The EFF, for the first time since its inception, is more popular than its firebrand president, Julius Malema.
This was revealed by Malema, who said he was happy that the party now had an image of its own not mirroring him.
Malema was engaging the media at Constitutional Hill in Braamfontein for the launch of the party’s countdown to its 10th anniversary bash at the FNB Stadium in Soweto on July 29.
“Research we conducted internally by Ipsos announced that the EFF is now more popular than Malema, which is what we have all been fighting for — that the party must have its own identity beyond the individual,” said the leader of the red berets.
“We have gone beyond the point where Malema is the person carrying the EFF to where it is. The EFF is carrying Malema and the rest of the members and that is good news for us.

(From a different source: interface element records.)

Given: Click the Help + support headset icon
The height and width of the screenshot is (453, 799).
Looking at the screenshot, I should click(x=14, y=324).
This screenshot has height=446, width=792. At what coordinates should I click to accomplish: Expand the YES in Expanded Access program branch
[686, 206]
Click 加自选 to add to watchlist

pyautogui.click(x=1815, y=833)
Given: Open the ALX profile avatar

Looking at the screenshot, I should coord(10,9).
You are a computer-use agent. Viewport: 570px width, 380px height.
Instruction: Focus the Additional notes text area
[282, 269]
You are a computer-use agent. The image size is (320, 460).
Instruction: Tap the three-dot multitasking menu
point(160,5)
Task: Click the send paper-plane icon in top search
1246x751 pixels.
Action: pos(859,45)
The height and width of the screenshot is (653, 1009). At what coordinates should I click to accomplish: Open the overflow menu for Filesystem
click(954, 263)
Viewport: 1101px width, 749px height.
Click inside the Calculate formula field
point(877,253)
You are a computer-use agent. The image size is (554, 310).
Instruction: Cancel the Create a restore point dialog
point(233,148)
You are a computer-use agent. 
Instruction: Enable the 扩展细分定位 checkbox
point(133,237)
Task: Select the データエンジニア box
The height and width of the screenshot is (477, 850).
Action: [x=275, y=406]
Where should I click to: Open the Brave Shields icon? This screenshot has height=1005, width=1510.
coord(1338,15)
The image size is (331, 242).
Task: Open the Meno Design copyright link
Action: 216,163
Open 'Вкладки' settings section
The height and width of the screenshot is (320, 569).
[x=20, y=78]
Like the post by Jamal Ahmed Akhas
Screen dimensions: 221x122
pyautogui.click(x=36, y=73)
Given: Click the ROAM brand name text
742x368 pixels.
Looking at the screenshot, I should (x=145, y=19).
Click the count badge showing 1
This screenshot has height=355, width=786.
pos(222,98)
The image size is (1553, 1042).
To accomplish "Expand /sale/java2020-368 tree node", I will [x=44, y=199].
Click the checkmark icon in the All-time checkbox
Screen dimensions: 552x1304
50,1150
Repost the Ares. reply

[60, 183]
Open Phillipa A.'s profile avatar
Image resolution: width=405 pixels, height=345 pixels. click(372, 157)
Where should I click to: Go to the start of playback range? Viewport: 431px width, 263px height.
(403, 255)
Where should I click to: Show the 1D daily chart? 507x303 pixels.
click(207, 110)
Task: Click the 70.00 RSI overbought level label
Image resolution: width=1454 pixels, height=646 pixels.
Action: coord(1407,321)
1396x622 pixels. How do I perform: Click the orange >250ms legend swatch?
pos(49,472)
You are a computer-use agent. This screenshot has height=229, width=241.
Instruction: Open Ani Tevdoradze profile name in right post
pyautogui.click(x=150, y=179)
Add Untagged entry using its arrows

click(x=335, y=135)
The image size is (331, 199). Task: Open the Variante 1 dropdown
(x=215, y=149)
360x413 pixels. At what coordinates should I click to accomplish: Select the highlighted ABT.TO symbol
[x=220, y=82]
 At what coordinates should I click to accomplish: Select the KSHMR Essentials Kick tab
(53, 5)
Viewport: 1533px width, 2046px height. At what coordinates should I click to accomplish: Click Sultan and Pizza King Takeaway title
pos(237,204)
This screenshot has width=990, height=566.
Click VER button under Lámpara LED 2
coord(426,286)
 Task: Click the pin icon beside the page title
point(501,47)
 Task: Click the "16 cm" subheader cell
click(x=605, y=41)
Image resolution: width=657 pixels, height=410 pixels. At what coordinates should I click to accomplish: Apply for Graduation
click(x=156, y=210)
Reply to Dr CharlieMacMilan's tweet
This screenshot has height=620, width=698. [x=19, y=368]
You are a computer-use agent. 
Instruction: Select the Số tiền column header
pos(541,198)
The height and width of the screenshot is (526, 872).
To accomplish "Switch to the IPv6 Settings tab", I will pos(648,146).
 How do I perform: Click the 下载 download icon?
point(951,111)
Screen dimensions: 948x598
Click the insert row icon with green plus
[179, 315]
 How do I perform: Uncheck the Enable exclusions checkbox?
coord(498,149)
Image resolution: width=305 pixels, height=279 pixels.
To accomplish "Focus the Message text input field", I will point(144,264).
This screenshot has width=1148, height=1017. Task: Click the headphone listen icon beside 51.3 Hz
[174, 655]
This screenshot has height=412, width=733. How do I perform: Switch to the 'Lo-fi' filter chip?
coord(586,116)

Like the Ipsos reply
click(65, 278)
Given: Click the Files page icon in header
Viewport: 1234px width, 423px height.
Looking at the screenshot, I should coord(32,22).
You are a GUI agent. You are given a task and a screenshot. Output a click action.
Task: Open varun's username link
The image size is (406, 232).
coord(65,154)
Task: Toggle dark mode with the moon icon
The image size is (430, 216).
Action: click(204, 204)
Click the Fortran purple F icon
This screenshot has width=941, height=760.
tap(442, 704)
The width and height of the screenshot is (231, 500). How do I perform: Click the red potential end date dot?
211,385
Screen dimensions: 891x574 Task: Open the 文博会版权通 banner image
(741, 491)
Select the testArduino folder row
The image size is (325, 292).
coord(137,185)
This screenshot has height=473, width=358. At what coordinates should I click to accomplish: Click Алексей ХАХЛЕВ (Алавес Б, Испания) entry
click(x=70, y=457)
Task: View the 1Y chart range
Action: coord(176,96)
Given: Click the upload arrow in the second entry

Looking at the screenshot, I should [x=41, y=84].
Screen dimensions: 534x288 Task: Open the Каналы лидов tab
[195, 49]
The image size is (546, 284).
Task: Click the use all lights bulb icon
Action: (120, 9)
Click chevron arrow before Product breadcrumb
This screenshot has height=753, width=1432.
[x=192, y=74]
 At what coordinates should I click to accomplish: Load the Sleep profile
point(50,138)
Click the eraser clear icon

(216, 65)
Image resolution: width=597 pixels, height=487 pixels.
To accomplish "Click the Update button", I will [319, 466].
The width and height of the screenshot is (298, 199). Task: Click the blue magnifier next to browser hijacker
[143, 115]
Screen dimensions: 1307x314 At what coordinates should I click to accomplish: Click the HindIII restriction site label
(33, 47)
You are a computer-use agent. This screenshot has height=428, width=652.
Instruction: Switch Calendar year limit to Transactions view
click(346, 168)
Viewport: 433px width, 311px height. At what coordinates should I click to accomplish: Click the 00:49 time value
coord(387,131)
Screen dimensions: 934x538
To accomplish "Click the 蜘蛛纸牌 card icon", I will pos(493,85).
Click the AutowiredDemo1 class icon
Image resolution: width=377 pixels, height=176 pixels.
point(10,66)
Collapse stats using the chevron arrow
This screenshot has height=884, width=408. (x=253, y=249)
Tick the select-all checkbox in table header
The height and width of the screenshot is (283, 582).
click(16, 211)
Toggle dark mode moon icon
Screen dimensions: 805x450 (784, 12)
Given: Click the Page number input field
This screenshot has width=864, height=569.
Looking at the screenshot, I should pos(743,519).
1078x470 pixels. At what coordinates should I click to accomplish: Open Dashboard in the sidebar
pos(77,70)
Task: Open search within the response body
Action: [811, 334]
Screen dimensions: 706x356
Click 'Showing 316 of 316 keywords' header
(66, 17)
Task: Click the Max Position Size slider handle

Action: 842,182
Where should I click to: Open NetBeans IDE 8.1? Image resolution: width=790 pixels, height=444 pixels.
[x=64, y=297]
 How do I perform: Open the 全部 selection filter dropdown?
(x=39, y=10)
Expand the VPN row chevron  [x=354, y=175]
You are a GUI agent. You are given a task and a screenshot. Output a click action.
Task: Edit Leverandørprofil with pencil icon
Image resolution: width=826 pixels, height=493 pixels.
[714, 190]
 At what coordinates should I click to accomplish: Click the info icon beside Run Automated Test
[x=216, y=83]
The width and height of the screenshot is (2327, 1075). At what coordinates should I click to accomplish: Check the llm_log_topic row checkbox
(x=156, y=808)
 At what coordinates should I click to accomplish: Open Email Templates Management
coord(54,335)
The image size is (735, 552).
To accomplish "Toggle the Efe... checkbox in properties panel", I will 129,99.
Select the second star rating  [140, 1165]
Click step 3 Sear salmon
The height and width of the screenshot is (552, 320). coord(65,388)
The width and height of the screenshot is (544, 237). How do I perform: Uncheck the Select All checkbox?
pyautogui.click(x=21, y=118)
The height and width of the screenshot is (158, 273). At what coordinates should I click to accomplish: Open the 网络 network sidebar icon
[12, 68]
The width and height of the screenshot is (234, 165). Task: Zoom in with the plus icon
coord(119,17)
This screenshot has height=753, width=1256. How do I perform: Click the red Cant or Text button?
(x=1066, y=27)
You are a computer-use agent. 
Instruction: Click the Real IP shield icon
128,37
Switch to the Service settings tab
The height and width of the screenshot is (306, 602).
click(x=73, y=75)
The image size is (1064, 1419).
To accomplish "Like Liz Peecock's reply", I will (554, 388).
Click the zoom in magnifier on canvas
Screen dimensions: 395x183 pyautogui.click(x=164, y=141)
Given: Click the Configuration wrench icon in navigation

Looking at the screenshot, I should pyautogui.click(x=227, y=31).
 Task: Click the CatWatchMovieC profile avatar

Today, the organisation has assumed a life of its own.”
The party was established in 2013 after Malema was expelled from the ANC the previous year.
It contested its first elections in 2014, where just more than a million voters gave it the nod for the National Assembly and provincial legislatures across the country.
Their introduction to parliament would be a game-changer that saw the ratings of Parliament TV skyrocket to new records owing to their unorthodox style of opposing incumbent heads of state, from former president Jacob Zuma to his successor, Cyril Ramaphosa.
In the 2016 local government elections, the EFF became kingmaker in the country’s main metros and they chose the DA over the ANC, which had governed since the dawn of democracy in South Africa.
The party also placed the big elephant in the room — the land question — firmly on the agenda of the country’s permanent political discourse.
Malema said they will be hosting a series of events ahead of the big one on July 29.